On Thursday, the first day of trading since word leaked of the merger talks, shares of DreamWorks Animation soared 14 percent to $25.52, while Hasbro shares sunk 4 percent to $54.98.
By the end of trading, DreamWorks Animation had increased its market capitalization to $2.2 billion after ending a day earlier at $1.9 billion. Hasbro, on the other hand, fell to $6.9 billion from $7.2 billion a day before. Both stocks traded on heavy volume.
The activity comes a day after insiders confirmed to The Hollywood Reporter that DreamWorks Animation is in early negotiations to merge with Hasbro, which could pay as much as $35 a share for the studio run by CEO Jeffrey Katzenberg. Even after the big gain Thursday, the stock only closed at $25.52, so it has plenty of room to keep running, assuming investors buy into the idea that a deal could be struck for a price that amounts to a 37 percent premium to Thursday’s close.
On Thursday, though, the companies still were not commenting on the negotiations, not even to acknowledge that they exist.
Analysts, meanwhile, seem to like the idea from DreamWorks Animation’s perspective but aren’t as bullish from Hasbro’s point of view.
Eric Wold at B. Riley & Co. writes in a report that the studio behind the Shrek and Madagascar franchises could be attractive thanks to the “meaningful value within DreamWorks’ content library and character franchise portfolio that has been weighed down in the stock market by the underperformance of the studio’s recent films.”
But Drew Crum at Stifel believes that DreamWorks Animation’s pictures “have not translated as well in the toy aisle,” meaning that “Hasbro would be placing confidence in DreamWorks Animation’s content cycle and its ability to monetize this intellectual property at retail.”
He says that the move would be risky for Hasbro because of the capital requirements and return profile of the film business. He also points to the favorable reaction when Hasbro reduced its stake in a joint venture with Discovery Communications on a kid’s cable network.
Eric Handler at KM Partners is even more dire in his assessment, delivered in a report that’s headlined, “Multiple Reasons Why a DreamWorks Animation Acquisition Does Not Make Sense.”
“There is no doubt that Hasbro wants to turn a number of its franchise properties into feature films, but its risk profile would substantially change entering into the volatile movie production business with a company that has not generated positive free cash flow in several years and has had trouble making profitable animated films,” he writes. “In addition, a business transformation of this magnitude could have negative implications for Hasbro in its relationship with Disney.”
Nevertheless, insiders say a merger is the quickest way for both companies to realize their goals of diversification. Hasbro, a company headquartered in Rhode Island with 5,500 employees, has been broadening its reach into movies and TV through its partial interest in the Discovery Family TV channel and its Allspark Pictures.
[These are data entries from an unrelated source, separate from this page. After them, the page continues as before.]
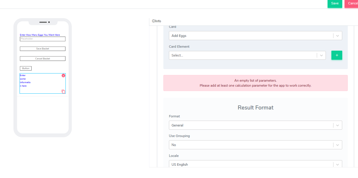Viewport: 358px width, 178px height.
Task: Click the Info circle icon
Action: pos(153,21)
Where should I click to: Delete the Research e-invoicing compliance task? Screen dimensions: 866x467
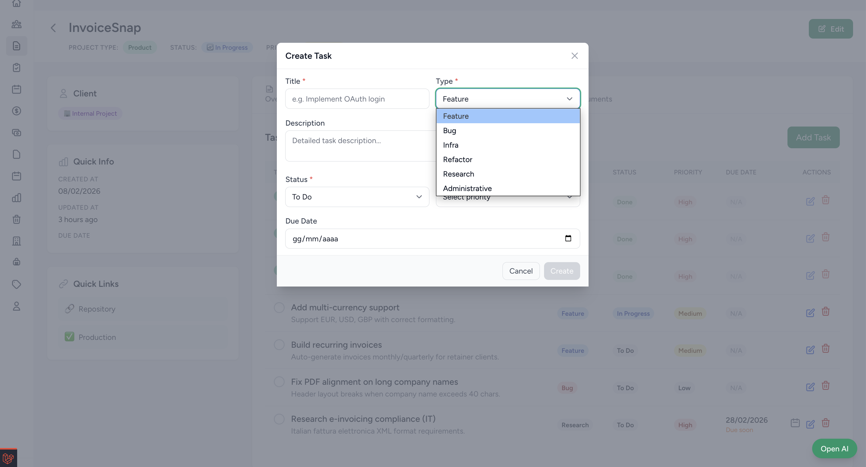coord(825,423)
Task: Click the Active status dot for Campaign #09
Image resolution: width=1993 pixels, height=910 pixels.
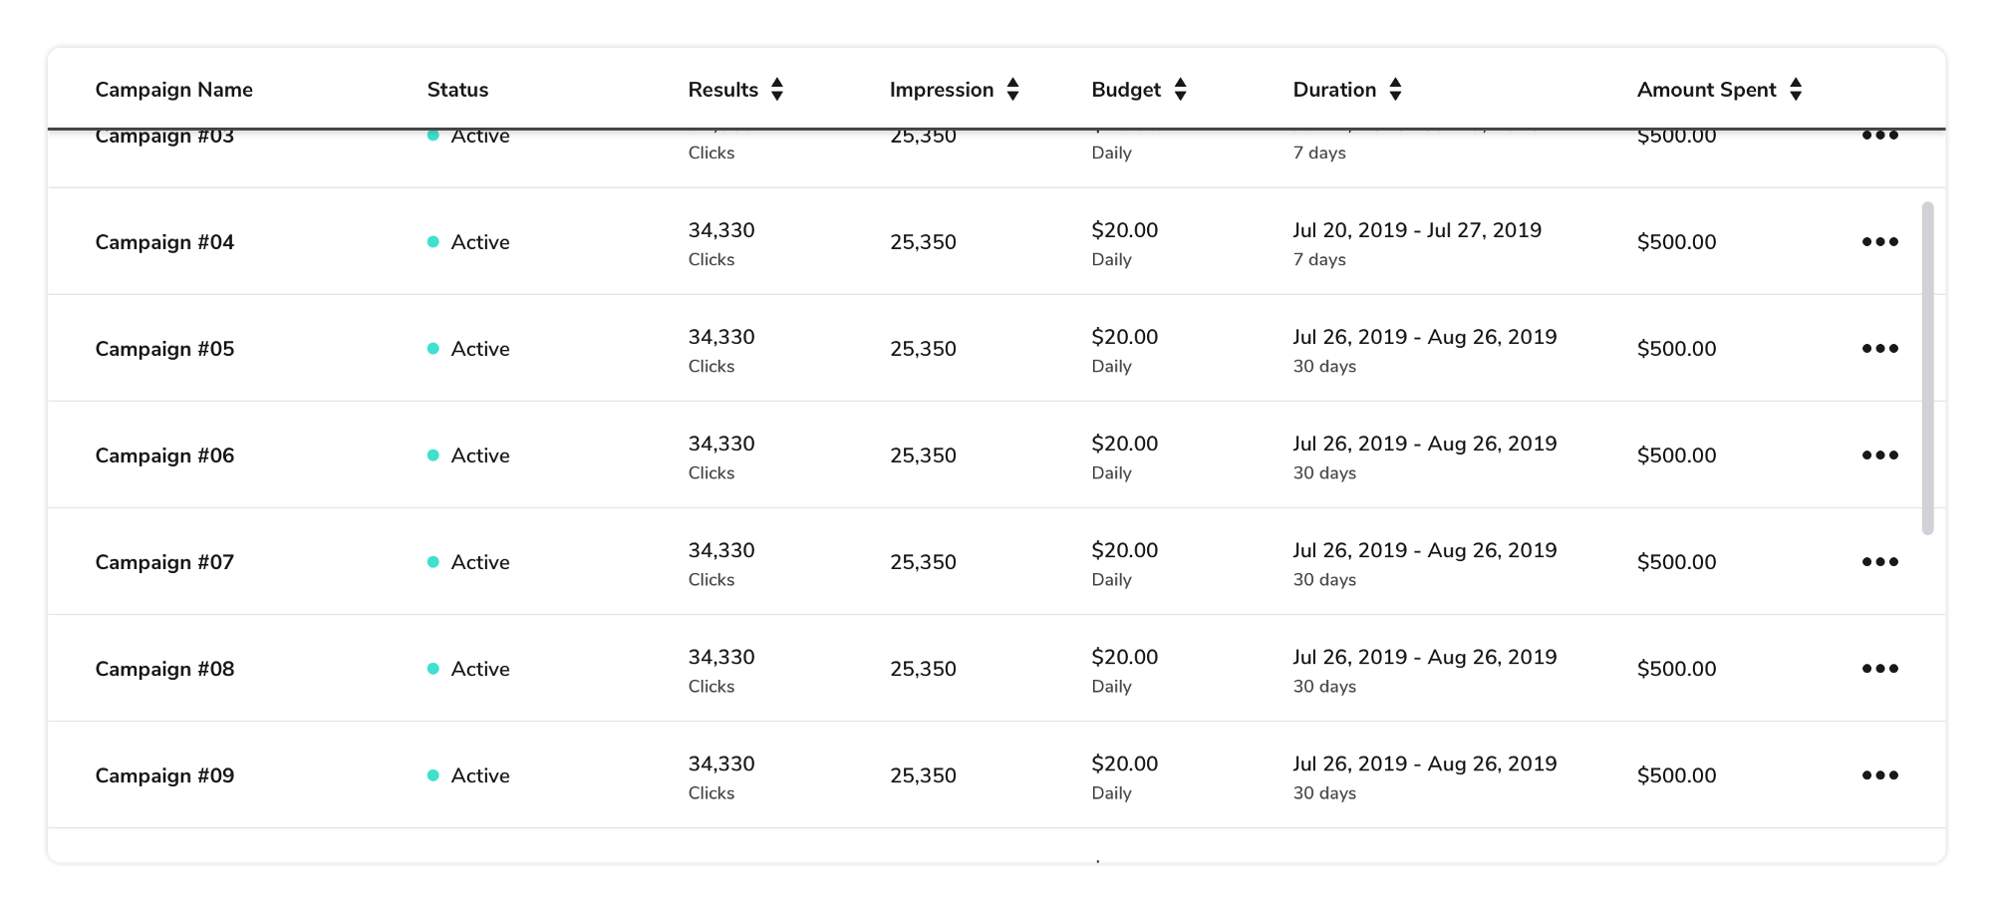Action: click(x=433, y=775)
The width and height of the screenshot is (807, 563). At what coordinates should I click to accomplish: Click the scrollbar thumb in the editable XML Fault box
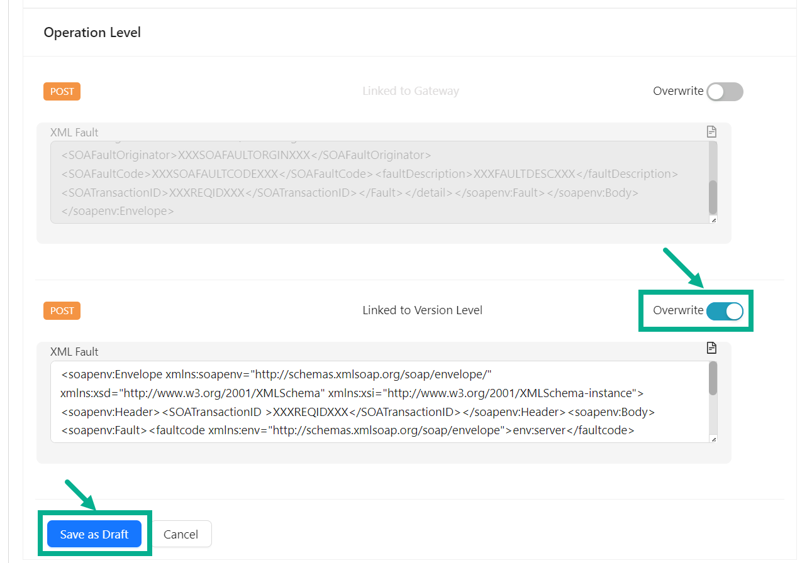[713, 379]
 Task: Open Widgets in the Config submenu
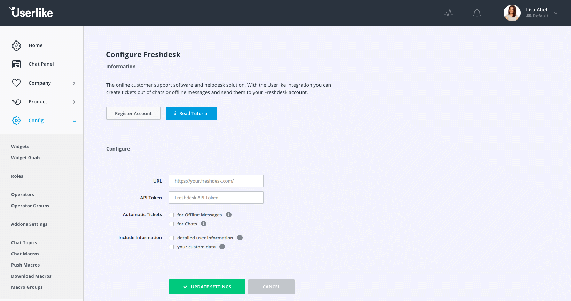20,147
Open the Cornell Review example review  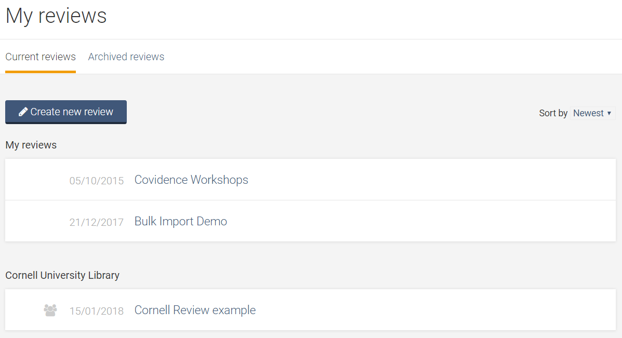pos(195,309)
DreamWorks Animation, on the other hand, has long recognized the importance of the sort of year-round sales that could come with a stronger push into consumer products and live-action TV and film programming.
On Thursday, though, the analyst throwing the most water on the idea of a merger was arguably Vasily Karasyov, who wrote: “We don’t see a plausible argument for why Hasbro would pay 41 percent of its current market capitalization for a company which, according to its CEO, is facing serious challenges. Films profitability continues to decline and the ramp in consumer product revenue the bulls hoped for isn’t coming.”